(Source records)
::::::::

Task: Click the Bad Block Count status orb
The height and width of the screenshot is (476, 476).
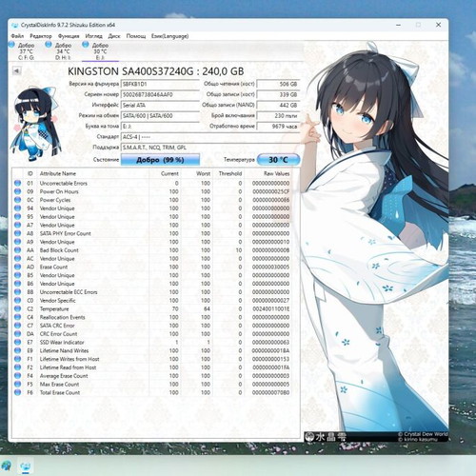Action: pyautogui.click(x=18, y=250)
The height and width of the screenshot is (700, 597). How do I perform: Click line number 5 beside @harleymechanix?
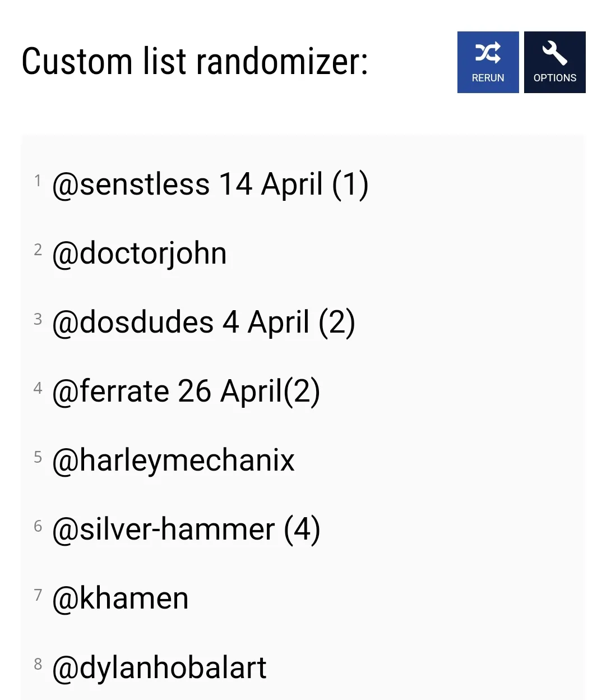coord(38,457)
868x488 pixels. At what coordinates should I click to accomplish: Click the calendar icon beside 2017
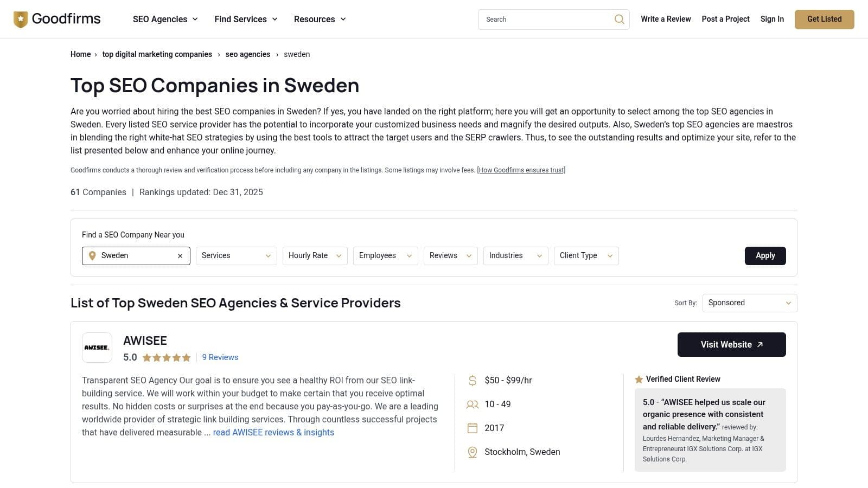point(471,428)
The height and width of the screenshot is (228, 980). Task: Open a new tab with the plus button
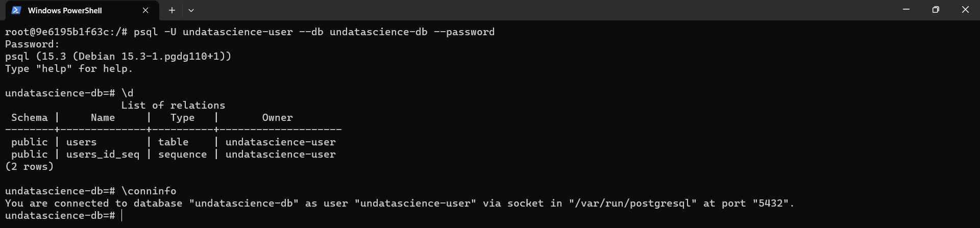point(172,10)
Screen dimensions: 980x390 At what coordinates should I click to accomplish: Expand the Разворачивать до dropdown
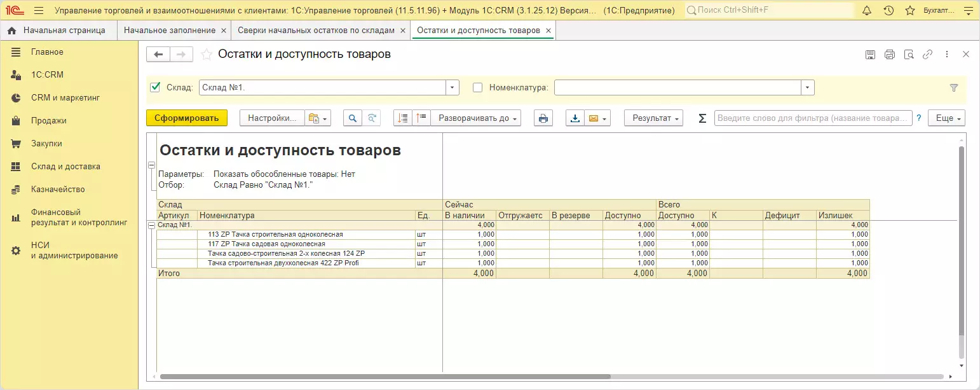[x=476, y=118]
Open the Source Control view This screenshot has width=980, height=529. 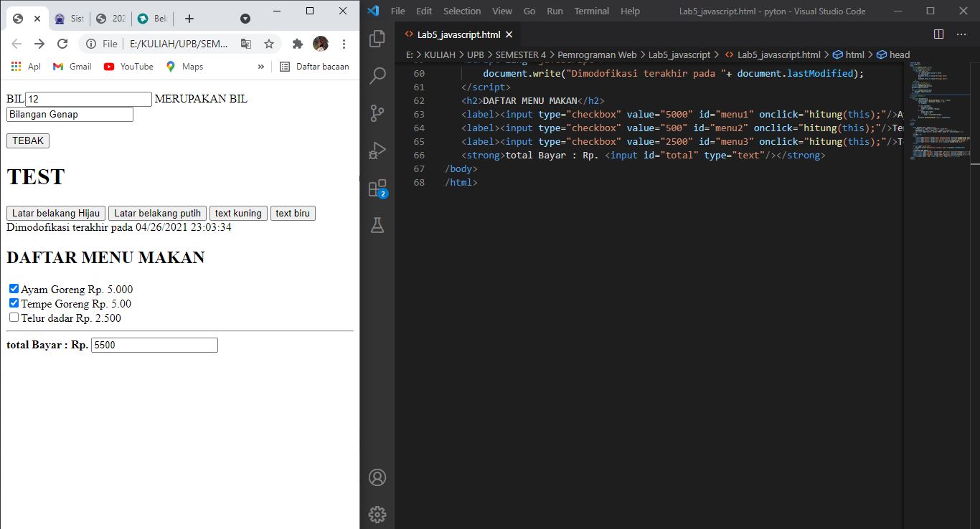377,113
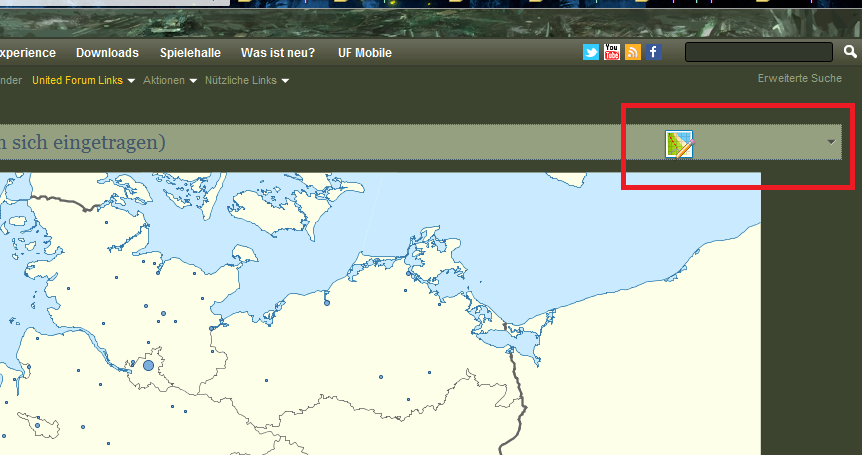Open the Aktionen dropdown menu
This screenshot has width=862, height=455.
(x=169, y=80)
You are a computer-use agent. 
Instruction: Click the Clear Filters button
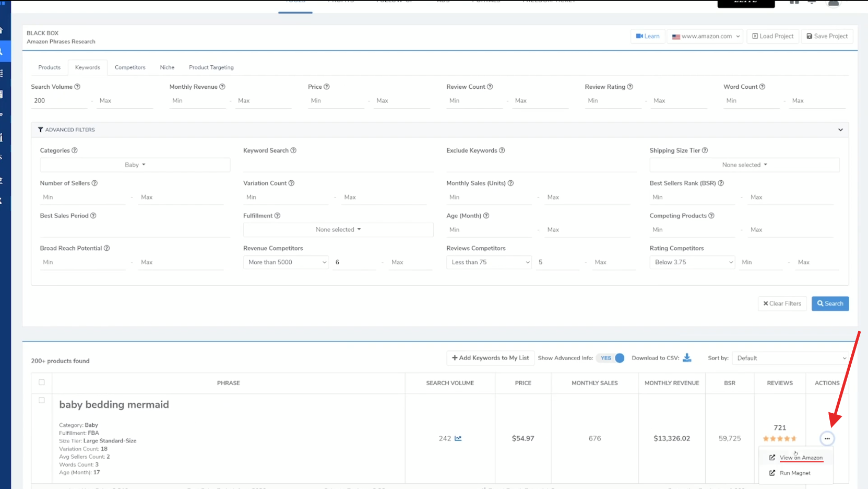click(x=782, y=304)
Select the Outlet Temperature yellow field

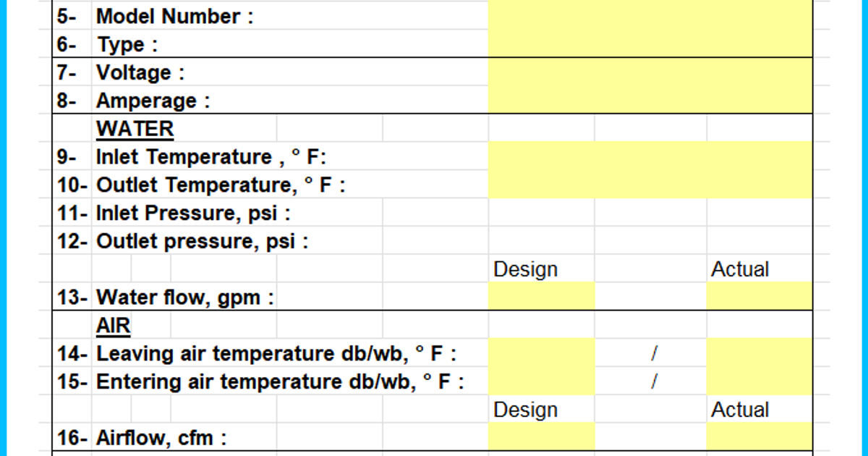[650, 185]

::::::::

YOUR ASSIGNMENT:
Give back exactly, and only, the lines from the one holding "You are a computer-use agent." through the last line of the entries, with every picture omitted.

EXERCISE ANSWER:
You are a computer-use agent. 
Instruction: Click the Clear Filters button
click(x=782, y=304)
Select the Outlet Temperature yellow field

[650, 185]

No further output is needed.